I am new to waterfowl hunting, in fact, I have never been. What are my chances of shooting a goose in Utah? I have heard that goose hunting is much better in Canada and Wyoming than it is in Utah. Has anyone on this forum shot a goose before? If so where did they shoot it at? Thanks guys. :grin:


----------



## rjefre (Sep 8, 2007)

I shot a goose at Farmington Bay two years ago.
R


----------



## Highbrass (Dec 31, 2012)

I have hunted the wmas for 10 years, and have yet to harvest a goose. But I have had a few opportunities.


----------



## duck dienasty (Sep 24, 2013)

Thanks, Buddy...


----------



## Riverrat77 (Sep 7, 2007)

The river.... a smaller one. It tried to hide behind a bush but a load of #2's won the game of hide and seek. Thats my only one so far. Hopefully this will change this season.


----------



## Hoopermat (Dec 17, 2010)

We mostly shoot geese in fields. But I have taken geese in almost every WMA in the northern area. BRBR Harold Crane and Public shooting grounds have had most success. 
Just get out and scout and you will find them. 
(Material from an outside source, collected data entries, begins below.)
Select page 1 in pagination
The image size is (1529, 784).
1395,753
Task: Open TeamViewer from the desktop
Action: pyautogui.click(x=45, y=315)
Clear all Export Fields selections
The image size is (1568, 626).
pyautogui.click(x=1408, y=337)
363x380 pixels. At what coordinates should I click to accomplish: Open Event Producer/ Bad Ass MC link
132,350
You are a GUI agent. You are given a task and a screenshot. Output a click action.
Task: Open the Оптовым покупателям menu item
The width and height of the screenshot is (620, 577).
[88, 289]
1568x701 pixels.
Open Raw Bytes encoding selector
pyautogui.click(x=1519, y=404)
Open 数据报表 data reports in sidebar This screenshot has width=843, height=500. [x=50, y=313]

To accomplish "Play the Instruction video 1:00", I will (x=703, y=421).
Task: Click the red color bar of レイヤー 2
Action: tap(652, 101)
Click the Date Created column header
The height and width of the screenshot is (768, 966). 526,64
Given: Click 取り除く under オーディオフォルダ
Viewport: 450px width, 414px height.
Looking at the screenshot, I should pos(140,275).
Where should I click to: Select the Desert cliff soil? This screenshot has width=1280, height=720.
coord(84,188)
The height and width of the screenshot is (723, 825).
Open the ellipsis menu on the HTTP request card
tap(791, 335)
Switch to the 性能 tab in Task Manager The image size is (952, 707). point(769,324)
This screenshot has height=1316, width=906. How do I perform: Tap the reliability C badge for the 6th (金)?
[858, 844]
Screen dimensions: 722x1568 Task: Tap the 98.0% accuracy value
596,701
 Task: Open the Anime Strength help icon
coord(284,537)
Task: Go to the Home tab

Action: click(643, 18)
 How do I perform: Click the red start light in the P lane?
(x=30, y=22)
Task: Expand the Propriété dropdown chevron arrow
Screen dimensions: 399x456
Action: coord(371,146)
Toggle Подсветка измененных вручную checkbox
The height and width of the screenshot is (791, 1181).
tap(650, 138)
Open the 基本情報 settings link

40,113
Once you get the goose bug you will spend a lot of money and a ton of time trying to perfect your calling and decoy placement, blinds and if you do all of this your chances will improve. Then will come time to ask farmers for access to lands or find buddies that already have access. But I'll say once you get a large flock to totally commit and lock up into your spread you'll be hooked for ever.


----------



## paddler (Jul 17, 2009)

I hear rumors of geese in Utah, but I think they mostly like sod farms, parks and golf courses. Getting access on private ground here is not easy. Just go to Canada for geese. It's an entirely different world up there.


----------



## hamernhonkers (Sep 28, 2007)

paddler213 said:


> I hear rumors of geese in Utah, but I think they mostly like sod farms, parks and golf courses. Getting access on private ground here is not easy. Just go to Canada for geese. It's an entirely different world up there.


I heard they pay you to shoot the geese up there because there are so many of them:shock:


----------



## paddler (Jul 17, 2009)

hamernhonkers said:


> I heard they pay you to shoot the geese up there because there are so many of them:shock:


Nope, no cash changes hands. They just say, "Sure, you can hunt. Just promise to shoot 'em all."

Oh, you can shoot ducks, too.


----------



## K Lark (Sep 13, 2013)

got 1 gonzo at timp 2 years ago; I see some most times but hardely ever get shots;


----------